Lead researcher Kelsey Sakimoto worked with common bacteria known as Moorella thermoacetica. The species does not naturally photosynthesise, but Sakimoto and his colleagues induced a population of the microbes to cover themselves in semiconductor nanocrystals.
The work is an extension of research carried out by Peidong Yang, also at UCB, who specialises in creating inorganic semi-conductors and binding them to bacteria, producing useful chemicals from the interaction of carbon dioxide and water.
“The thrust of research in my lab is to essentially ‘supercharge’ nonphotosynthetic bacteria by providing them energy in the form of electrons from inorganic semiconductors, like cadmium sulfide, that are efficient light absorbers,” explains Yang.

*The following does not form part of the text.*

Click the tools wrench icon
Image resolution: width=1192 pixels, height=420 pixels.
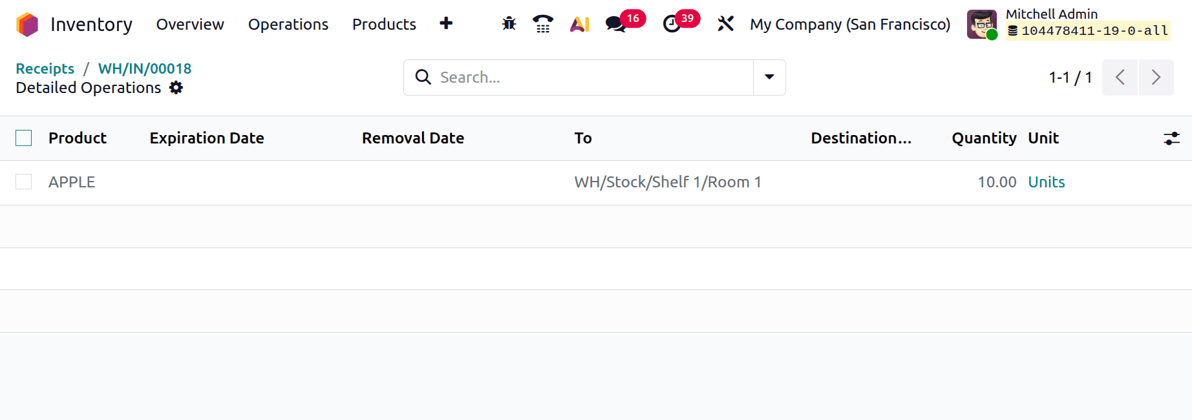click(725, 24)
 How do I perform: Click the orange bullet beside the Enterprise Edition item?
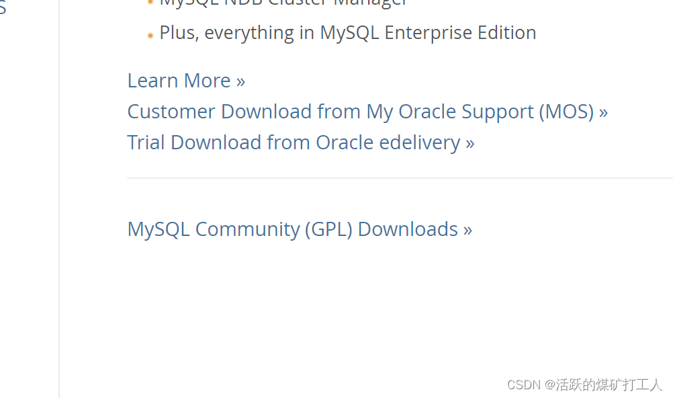click(x=150, y=34)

Sakimoto chose M. thermoacetica as a research target because it produces acetic acid as a function of its normal respiratory cycle. The acid is currently the focus of widespread experimentation because of its usefulness in the creation of polymers and other commercial useful products, often achieved by the application of other bacterial species.
The researchers successfully induced the bacteria to bond with a combination of cadmium and the amino acid cysteine. Cysteine contains a sulfur atom, causing the bacteria to synthesise cadmium sulfide (CdS) nanoparticles – which function as solar panels.
The resulting hybrids – dubbed M. thermoacetica-CdS – produced acetic acid using carbon dioxide, water and light at a stunning 80% efficiency.
“Rather than rely on inefficient chlorophyll to harvest sunlight, I’ve taught bacteria how to grow and cover their bodies with tiny semiconductor nanocrystals,” says Sakimoto.
“These nanocrystals are much more efficient than chlorophyll and can be grown at a fraction of the cost of manufactured solar panels.”
The research was presented at the 254th National Meeting & Exposition of the American Chemical Society, held in Washington DC, US.